§ Written exercise
Rewrite the material below, starting with the line with "At what coordinates" and going on through the end of the material, with every line in full. Add 130 to each number in the answer coordinates, and leave the pictures out.

§ Provided records
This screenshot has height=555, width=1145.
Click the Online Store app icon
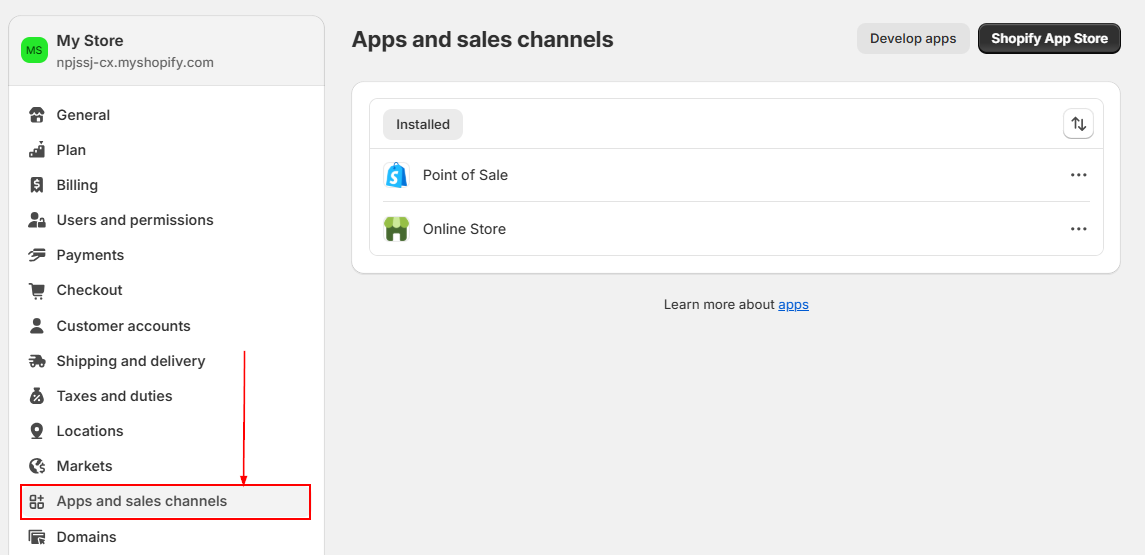[x=396, y=229]
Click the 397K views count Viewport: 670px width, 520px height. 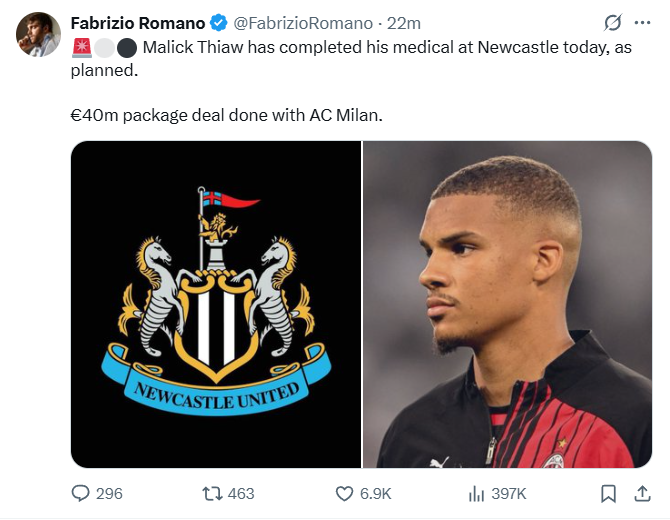(508, 493)
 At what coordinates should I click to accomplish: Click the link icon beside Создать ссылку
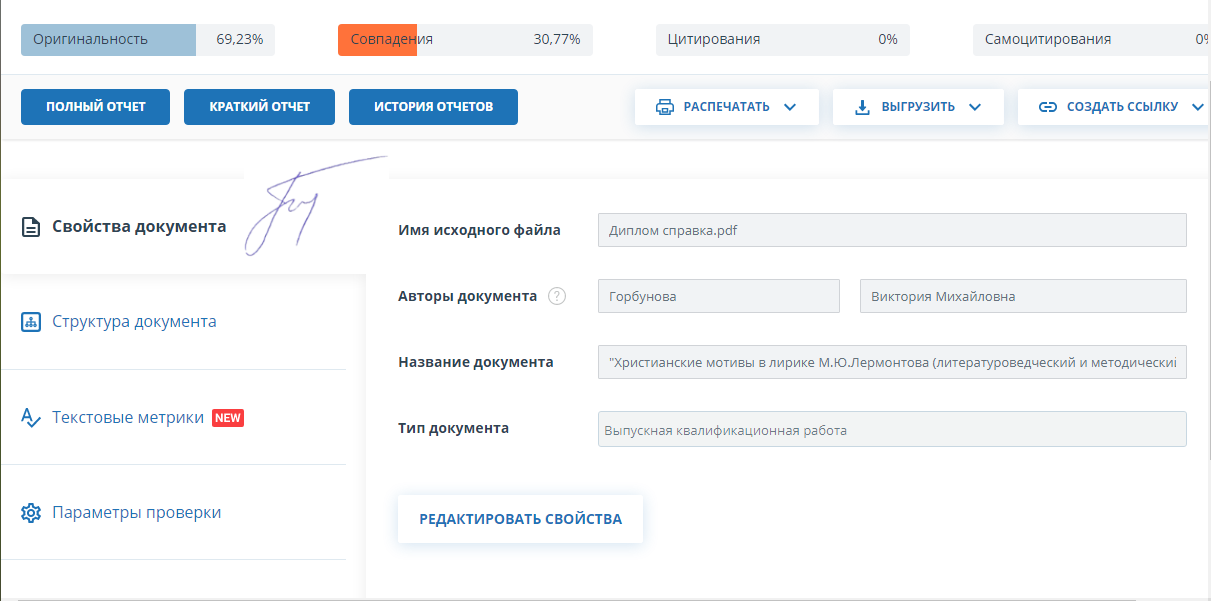click(1048, 107)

§ Expected answer
 At what coordinates should I click to accomplish: Click the link icon beside Создать ссылку
click(1178, 237)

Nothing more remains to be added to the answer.